The code is naive and not very efficient. It is not vectorized!


Vectorization refers to the process of converting iterative operations on individual elements of an array (or other data structures) into batch operations on entire arrays.

Regular (scalar) implementation:

N = 1000
u = np.random.random(N)
v = np.random.random(N)
w = np.zeros(N)

for i in range(N):
    w[i] = u[i] * v[i]


w[:] = u * v

Numpy is heavily vectorized! So much so that mult, add, div, etc are vectorized by default!

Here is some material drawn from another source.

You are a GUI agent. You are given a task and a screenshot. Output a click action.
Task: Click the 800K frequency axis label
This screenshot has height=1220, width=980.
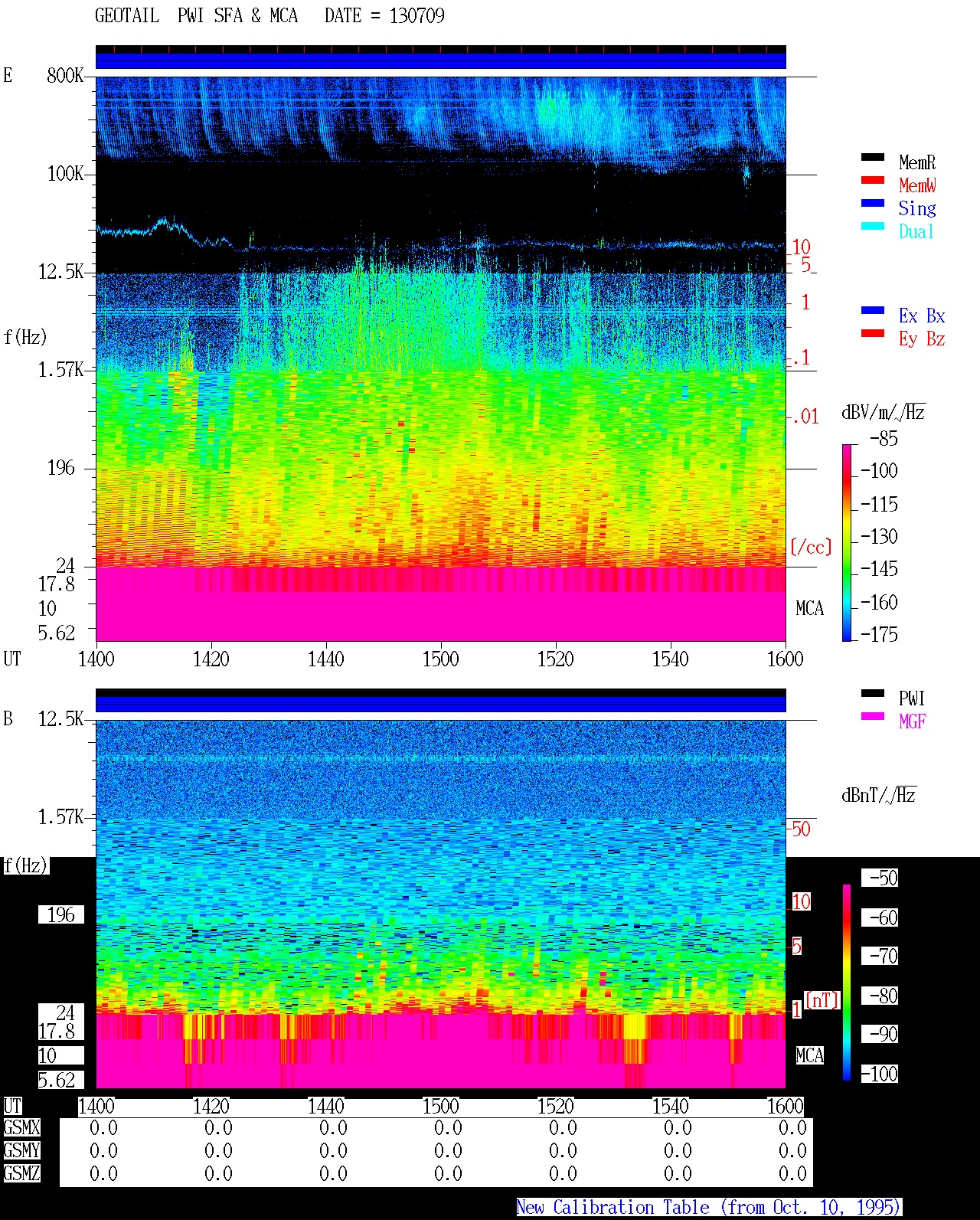(65, 76)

The code is naive and not very efficient. It is not vectorized!


Vectorization refers to the process of converting iterative operations on individual elements of an array (or other data structures) into batch operations on entire arrays.

Vectorization warning

Pretty much all the code you will see and get access to in this course will be vectorized!

Vectorizing the decay solver

Get rid of the for-loop!

u[0] = I                  # assign initial condition
for n in range(0, Nt):    # n=0,1,...,Nt-1
    u[n+1] = (1 - (1-theta)*a*dt)/(1 + theta*dt*a)*u[n]

How? Difficult because it is a recursive update and not regular elementwise multiplication. But remember

\[ A = (1 - (1- \theta) a \Delta t)/(1 + \theta \Delta t a) \]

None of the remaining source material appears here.